The Asset Maturity Model (AMM) does not focus on the asset life-cycle model, but, rather, the robust nature of a revenue-producing asset. For example, what is a specific resource producing? And if x amount of investment is made, what additional performance can be expected? AMM ties IT investments to the firm's portfolio of assets. In this sense, it is a more realistic approach than traditional net present value (NPV) models. Every asset has an individual characteristic. The investment criterion for each asset differs and IT expenditures are no different. Moreover, many IT solutions are focused at the enterprise level and, therefore, are not specific to individual assets.

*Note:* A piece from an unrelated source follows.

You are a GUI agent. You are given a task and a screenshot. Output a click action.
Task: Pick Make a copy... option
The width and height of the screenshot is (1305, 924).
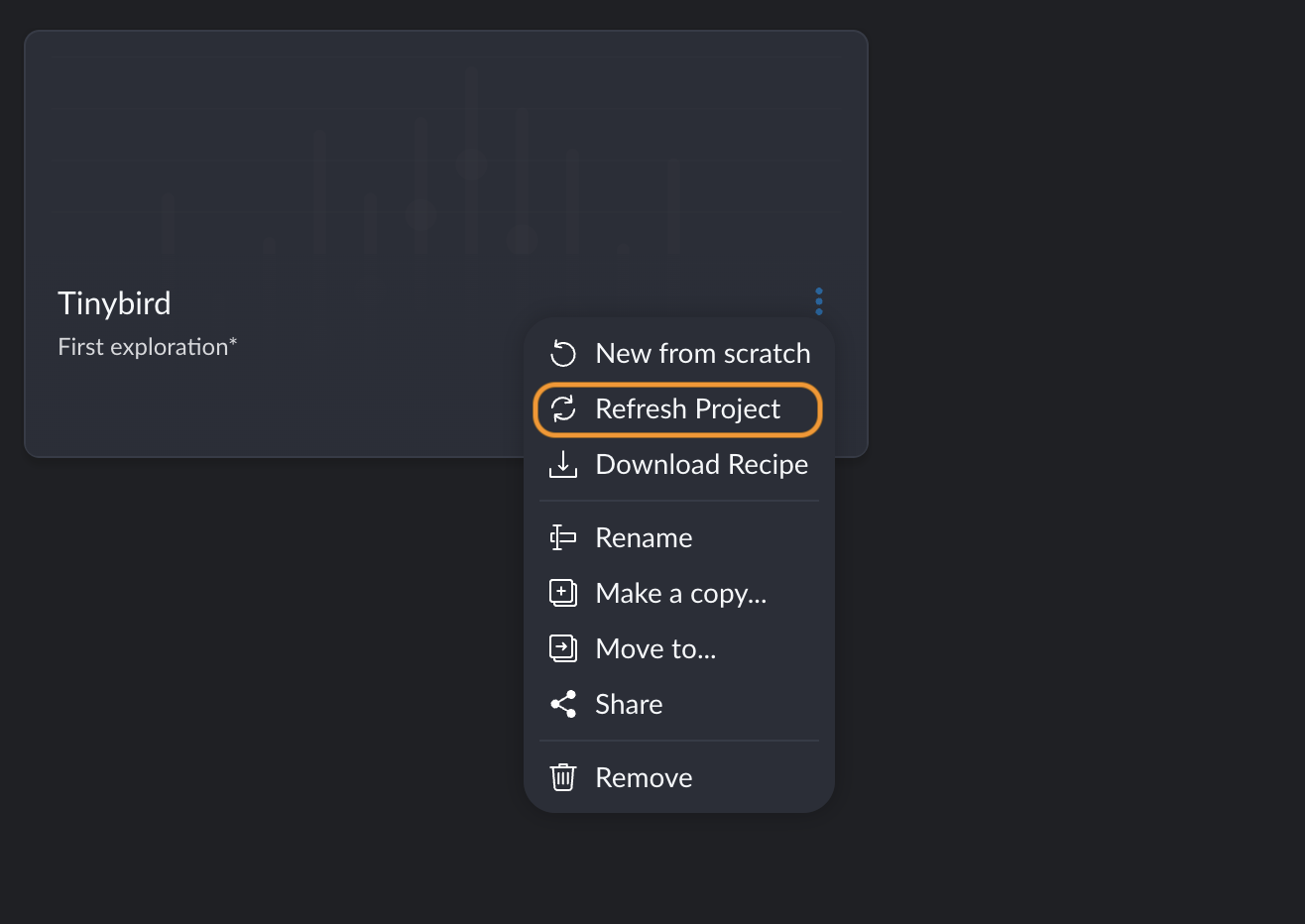(680, 594)

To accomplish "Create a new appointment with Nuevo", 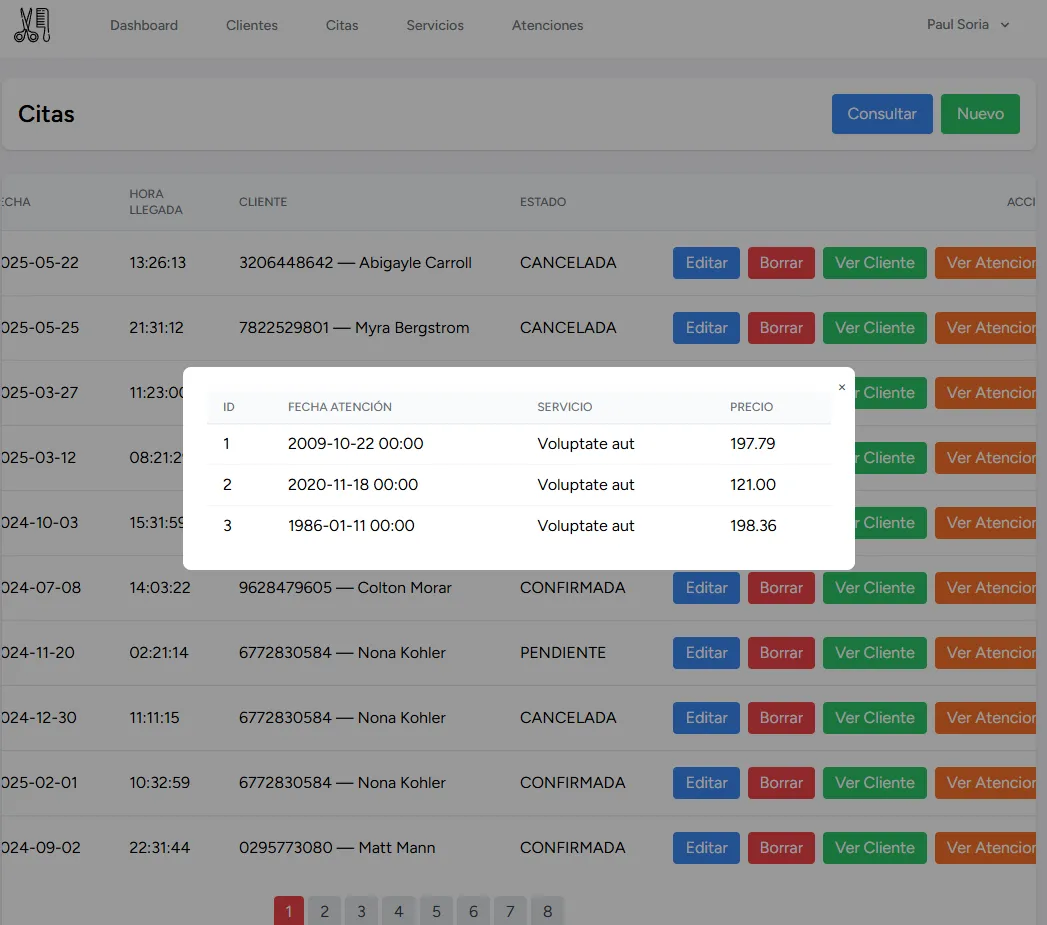I will pos(979,114).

One size does not fit all, and each asset requires a specific management process. For example, an aging, low-revenue producing asset most likely cannot be enhanced by significant IT investment. Other revenue producers may have a higher impact on the bottom line. Each must be assessed independently, and then rolled up into the total portfolio.

STEPS OF THE AMM

AMM is a five-step model (Fig. 3) similar to the approach that others have used to describe the maturity of business and technical processes. It provides the principles and practices underlying the investment of IT in each asset class and is intended to provide organizations with a logical methodology for making IT decisions.

Fig. 3. The five-step AMM model.

      Basic. Assets in this class are managed with minimum IT infrastructure. Processes are ad hoc and robust systems are not required to deliver maximum value.

      Structured. These types of assets capitalize on IT solutions composed of COTS (Commercial Off-The-Shelf) solutions with a minimum of customization – strictly limited to minor configuration with no code change.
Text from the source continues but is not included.